Task goal: Reproduce verbatim only the items from the line containing "[Search Site] (39, 3)" up to and including the line containing "Home (96, 107)".

┏━━

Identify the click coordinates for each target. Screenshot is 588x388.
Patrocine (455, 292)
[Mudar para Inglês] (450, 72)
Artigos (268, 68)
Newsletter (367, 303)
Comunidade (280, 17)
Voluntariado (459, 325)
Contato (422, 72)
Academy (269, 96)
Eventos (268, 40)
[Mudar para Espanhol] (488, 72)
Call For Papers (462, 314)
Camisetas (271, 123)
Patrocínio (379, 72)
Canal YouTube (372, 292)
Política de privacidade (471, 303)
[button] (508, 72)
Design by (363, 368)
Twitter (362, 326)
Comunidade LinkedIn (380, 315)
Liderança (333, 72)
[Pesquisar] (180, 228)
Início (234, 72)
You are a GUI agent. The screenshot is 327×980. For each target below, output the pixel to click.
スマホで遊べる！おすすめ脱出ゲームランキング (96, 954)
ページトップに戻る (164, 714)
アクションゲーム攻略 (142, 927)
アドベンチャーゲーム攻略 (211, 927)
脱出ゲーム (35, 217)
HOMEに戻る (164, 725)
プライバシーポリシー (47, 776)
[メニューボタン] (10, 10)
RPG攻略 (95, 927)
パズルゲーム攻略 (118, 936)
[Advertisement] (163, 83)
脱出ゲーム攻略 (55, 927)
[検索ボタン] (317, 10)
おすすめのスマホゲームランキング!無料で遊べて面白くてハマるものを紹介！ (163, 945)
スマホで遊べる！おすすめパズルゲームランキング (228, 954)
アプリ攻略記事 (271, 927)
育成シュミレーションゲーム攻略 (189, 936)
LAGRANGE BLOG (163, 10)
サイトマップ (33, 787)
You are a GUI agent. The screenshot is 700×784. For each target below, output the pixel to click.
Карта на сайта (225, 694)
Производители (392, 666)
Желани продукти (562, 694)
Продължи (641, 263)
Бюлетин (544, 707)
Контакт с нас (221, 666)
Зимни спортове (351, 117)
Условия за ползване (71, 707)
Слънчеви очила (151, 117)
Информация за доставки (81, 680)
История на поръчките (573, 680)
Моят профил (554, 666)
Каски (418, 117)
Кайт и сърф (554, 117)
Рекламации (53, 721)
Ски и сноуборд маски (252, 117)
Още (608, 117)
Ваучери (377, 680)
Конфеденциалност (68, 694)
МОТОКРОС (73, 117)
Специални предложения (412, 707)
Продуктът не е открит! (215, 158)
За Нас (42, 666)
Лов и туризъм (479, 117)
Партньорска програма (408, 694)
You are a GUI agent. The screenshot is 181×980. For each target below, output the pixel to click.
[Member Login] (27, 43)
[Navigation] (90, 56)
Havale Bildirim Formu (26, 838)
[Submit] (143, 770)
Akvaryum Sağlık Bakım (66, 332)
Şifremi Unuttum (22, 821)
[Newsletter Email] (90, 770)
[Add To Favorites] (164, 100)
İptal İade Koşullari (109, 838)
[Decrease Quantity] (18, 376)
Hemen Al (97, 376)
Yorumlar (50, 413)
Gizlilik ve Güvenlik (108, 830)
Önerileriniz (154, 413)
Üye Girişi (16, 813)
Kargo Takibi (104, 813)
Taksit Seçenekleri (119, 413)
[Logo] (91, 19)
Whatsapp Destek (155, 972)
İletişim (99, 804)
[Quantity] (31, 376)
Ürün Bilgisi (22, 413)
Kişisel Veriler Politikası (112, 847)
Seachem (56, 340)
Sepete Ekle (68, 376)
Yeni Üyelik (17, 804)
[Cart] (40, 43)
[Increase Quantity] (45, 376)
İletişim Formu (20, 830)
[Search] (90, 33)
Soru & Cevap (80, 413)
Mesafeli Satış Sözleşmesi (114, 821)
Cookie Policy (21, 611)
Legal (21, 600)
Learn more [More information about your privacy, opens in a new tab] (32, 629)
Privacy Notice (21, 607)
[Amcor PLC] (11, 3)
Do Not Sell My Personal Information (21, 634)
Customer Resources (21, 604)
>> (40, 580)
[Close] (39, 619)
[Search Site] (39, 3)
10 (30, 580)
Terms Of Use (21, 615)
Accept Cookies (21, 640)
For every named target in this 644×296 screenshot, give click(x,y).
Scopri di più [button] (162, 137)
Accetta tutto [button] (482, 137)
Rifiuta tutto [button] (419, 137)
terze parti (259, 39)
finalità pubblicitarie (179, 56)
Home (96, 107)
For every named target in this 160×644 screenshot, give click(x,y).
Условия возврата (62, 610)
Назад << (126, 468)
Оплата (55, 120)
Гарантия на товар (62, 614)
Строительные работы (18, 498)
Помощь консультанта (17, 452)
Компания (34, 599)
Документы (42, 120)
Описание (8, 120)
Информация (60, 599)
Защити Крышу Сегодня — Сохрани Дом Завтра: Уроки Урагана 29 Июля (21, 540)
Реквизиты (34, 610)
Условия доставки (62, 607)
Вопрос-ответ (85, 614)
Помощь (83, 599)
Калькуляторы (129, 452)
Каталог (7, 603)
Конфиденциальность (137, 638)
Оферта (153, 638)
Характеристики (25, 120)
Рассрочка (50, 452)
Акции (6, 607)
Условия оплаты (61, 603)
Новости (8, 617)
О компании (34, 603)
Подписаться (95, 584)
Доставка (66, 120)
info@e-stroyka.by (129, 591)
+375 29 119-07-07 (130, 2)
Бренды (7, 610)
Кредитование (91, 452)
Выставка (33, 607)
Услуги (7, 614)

┗━━

Solution for this task:
[Search Site] (39, 3)
10 (30, 580)
Terms Of Use (21, 615)
Accept Cookies (21, 640)
For every named target in this 644×296 screenshot, give click(x,y).
Scopri di più [button] (162, 137)
Accetta tutto [button] (482, 137)
Rifiuta tutto [button] (419, 137)
terze parti (259, 39)
finalità pubblicitarie (179, 56)
Home (96, 107)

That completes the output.